Because if we celebrate Blue Christmas tonight, it’s in the context of the days getting longer, increments of hope. Things can change, not because that’s an inevitability, but because we can look after each other, weep with those who weep, dance with those who sing. Sometimes, on the darkest night, God can seem far away, but that’s just an invitation to see him reflected in those around us, churches and communities as stars in the depths of the dark, candles raging against the night, a reminder that we’re still in advent, that Christmas is around the corner, that someone, somewhere, needs and wants you to be here tomorrow, next week, next Christmas.

Weird Angels

We have a weird angel hanging on our Christmas tree, a monobrowed herald of the birth of Christ. He’s smiling, I think; that or grinding his teeth (which may be why he appears to be missing one). He’s also bald, which you don’t often see in angels.

My eldest son made this angel at school, and while it’s not exactly in the tradition of Christmas iconography, I like that we’ve got a kinda odd looking angel lurking among the fairy lights. We can sanitise Christmas too much, hiding the dirt and the worry and the scandal: Mary is beatific, the kings are regal, the animals are clean and the angels are blonde. And while that makes for a pretty Christmas card, it doesn’t help the idea of Jesus as Immanuel, God with us in reality, not iconography.

Because Mary was an unmarried mother about to give birth in a cave. The wise men were astrologers, the shepherds were despised, and sitting on the throne was a puppet-despot with death squads waiting in the wings. The heavenly host appeared in the sky and sang a song designed to stick two fingers up at the most powerful man in the world. The Nativity is messy and inclusive and radical, and it’s easy to forget that. I do it all the time.

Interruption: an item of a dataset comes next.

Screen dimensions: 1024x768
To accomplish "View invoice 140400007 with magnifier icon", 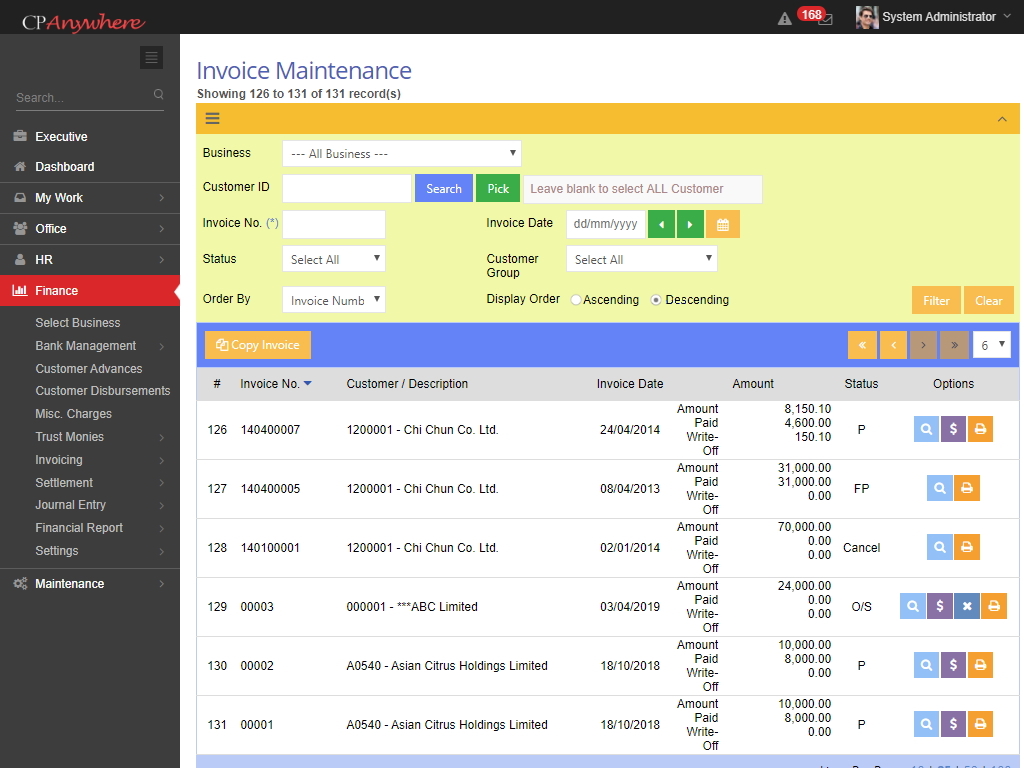I will [x=927, y=429].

So our ugly angel is a reminder; a reminder that Immanuel is with us – the misfits, the fearful, the depressed and the broken, survivors and addicts, the sinners and those who struggle to be saints. He’s in churches and cathedrals, sure, but also in doorways and shelters, hospitals and prisons, foodbanks, AA meetings, care homes, street corners and with the neglected and the forgotten and the over-looked and the hated. Our Christmases have to reflect that, otherwise we’re missing much of the point.

Our angel doesn’t have a name, but after a bit of quick Googling, I’d like to propose Adriyel – Of God’s Flock. Because that flock contains multitudes – all races, all tribes, all identities, all abilities, all appearences. That flock is bigger and stranger and more complicated than we give it for, and if Adriyel can be a reminder of this, then he has a place on our tree, a reminder that Christmas should be a time for weird angels.